As another example, we might want to be able to lock single index
entries or whole subtrees of a B-tree.
An example of the advantage of having big locks is that, if a transaction
is frequently accessing a table, it is faster to only do one lock than one for each access.
Usually, if the DBMS sees you doing multiple reads on a table, it tries to increase
the granularity of the shared lock you have.
Table Locks
One way to manage such hierarchies is to introduce new kinds of lock called warning locks (Gray, Putzolo, Traiger 1976),
`IS` and `IX`, in addition to `S` and `X`. The `I` indicates intention to acquire a lock. (The idea is similar to update locks)
Let's assume we have three levels of locks: table, block, row.
Let `T` be the tree of all locks currently held on table `S`.
Start at root of hierarchy. If we are at the element we want request either an `S` or `X` lock.
If not traverse down the tree until we get to the element we want. For each node on this path, we request an `IS` or `IX` lock.
The idea is if we want to get the lock exclusive for a row `A`, we first get an `IX` lock for the table `A` so no one can get a shared lock for
the whole table which we might want to modify. Similarly, we get the `IX` lock for the block `A` belongs to prevent someone else getting a shared lock on
the whole block.
Warning Lock Compatibility Matrix
Here's what the compatibility matrix looks like:
Lock Requested
IS
IX
S
X
Lock Held in Mode
IS
Y
Y
Y
N
IX
Y
Y
N
N
S
Y
N
Y
N
X
N
N
N
N
Phantoms and Handling Insertions Correctly
Notice in our locking scheme we can only lock items that already exist.

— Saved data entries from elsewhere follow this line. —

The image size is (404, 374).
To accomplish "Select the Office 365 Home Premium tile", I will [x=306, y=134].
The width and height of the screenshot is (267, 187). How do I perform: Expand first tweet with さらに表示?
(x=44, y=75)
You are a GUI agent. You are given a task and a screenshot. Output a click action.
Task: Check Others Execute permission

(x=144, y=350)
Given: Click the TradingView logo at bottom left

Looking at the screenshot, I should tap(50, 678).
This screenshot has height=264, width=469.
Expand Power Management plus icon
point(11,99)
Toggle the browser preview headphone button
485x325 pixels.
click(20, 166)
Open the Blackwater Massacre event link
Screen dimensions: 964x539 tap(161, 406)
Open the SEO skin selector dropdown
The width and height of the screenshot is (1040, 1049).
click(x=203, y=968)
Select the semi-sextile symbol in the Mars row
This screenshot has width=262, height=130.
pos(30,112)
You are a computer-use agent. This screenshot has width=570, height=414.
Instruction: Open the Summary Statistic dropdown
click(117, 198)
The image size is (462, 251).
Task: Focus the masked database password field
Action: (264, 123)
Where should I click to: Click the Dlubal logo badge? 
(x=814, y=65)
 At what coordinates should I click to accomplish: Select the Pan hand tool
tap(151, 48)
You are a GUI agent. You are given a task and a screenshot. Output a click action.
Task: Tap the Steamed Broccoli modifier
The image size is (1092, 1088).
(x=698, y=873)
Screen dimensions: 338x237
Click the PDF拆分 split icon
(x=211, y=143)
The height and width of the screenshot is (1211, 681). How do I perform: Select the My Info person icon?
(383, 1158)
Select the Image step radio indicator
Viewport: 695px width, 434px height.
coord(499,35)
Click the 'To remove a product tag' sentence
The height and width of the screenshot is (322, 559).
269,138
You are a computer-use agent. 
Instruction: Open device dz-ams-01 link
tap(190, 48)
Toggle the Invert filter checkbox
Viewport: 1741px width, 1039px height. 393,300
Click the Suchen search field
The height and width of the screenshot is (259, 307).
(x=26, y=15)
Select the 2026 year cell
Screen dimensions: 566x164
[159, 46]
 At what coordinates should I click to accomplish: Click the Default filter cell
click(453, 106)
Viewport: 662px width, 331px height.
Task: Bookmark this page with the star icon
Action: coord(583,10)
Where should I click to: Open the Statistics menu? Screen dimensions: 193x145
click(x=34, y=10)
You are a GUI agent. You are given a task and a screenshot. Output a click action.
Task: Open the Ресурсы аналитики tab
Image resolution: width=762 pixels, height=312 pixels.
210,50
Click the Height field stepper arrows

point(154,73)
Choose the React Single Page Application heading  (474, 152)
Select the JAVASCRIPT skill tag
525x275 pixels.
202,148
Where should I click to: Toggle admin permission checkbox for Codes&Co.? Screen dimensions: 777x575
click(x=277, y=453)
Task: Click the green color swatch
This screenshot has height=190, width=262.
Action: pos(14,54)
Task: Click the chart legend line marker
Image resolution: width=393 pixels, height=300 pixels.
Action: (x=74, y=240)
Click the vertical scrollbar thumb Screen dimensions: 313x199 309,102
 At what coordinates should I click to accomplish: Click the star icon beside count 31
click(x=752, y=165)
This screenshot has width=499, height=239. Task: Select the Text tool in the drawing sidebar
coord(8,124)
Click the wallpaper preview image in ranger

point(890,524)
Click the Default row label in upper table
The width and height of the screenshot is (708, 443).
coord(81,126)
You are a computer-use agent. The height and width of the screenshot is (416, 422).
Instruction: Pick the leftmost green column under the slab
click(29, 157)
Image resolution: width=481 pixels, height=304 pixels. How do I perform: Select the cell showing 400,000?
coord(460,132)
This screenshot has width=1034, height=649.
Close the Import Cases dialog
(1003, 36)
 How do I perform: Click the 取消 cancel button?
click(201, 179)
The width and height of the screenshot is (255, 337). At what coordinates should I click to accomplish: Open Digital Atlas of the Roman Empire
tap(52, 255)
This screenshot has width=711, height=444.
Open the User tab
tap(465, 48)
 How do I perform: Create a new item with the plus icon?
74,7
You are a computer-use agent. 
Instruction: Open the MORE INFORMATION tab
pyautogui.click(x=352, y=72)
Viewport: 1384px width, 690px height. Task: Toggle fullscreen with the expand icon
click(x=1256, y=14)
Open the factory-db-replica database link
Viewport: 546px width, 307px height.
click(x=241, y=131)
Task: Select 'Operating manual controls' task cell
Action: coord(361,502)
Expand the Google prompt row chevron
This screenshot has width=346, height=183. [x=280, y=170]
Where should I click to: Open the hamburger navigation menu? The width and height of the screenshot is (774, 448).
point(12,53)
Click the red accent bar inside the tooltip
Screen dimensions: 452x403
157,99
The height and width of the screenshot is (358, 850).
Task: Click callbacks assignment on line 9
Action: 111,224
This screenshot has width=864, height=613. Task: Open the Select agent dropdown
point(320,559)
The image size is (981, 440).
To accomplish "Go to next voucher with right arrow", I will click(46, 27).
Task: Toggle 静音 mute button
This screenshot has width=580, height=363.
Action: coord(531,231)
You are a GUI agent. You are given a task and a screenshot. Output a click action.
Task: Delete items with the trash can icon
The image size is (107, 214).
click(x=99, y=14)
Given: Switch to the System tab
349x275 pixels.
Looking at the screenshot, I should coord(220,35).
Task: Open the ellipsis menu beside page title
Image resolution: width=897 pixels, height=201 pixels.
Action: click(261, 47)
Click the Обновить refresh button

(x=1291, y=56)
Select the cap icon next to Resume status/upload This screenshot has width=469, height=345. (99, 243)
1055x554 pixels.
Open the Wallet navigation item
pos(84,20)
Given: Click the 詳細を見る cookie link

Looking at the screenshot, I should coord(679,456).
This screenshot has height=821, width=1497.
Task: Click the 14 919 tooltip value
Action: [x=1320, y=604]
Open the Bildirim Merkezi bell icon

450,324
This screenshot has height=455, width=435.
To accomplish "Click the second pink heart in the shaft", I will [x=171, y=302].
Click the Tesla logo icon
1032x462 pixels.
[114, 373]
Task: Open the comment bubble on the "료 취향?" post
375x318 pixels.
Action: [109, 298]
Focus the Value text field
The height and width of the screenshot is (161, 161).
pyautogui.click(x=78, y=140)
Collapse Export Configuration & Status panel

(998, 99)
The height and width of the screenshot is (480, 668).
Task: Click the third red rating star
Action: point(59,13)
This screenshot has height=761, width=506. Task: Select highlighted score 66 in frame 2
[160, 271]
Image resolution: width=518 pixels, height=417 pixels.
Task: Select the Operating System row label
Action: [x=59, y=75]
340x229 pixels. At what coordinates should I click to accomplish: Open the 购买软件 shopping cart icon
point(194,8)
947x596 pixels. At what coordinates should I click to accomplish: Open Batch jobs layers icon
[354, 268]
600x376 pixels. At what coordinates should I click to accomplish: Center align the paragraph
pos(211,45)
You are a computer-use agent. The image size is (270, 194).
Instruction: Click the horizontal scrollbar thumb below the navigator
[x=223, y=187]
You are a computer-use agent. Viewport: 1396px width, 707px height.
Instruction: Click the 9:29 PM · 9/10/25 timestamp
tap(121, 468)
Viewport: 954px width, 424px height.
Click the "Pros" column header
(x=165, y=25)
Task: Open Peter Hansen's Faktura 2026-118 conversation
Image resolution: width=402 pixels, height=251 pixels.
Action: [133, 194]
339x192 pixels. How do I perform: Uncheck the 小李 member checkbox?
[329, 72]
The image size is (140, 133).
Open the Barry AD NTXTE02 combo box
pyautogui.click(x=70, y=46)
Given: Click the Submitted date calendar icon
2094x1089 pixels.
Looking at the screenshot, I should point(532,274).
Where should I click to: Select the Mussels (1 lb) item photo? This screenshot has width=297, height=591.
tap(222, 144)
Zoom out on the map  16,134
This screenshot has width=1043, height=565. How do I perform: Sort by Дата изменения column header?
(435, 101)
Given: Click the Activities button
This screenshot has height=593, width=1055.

Consider the query where we sum the lengths of all movies made by Disney.
While we are performing this query someone might insert a row with a Disney movie.
If we repeat our query in the same transaction we might see a different sum.
This problem tuple is called a phantom tuple.
The solution to the problem is to require locking the whole table for reads or writes,
but this come with a heavy performance hit.
The Tree Protocol (Silberschatz Kedem 1980)
Standard locking protocols make it very hard to do concurrency when doing locking with B-trees.
The problem is we would typically need to lock a whole path down the tree in case
the tree changes during an update. This prevents other people from looking at the tree.
Instead, to get concurrency for B-trees, we don't use two phase locking and:
a transaction's first lock in the tree may be at any node of the tree
(typically lock first node that could be changed by your transaction.)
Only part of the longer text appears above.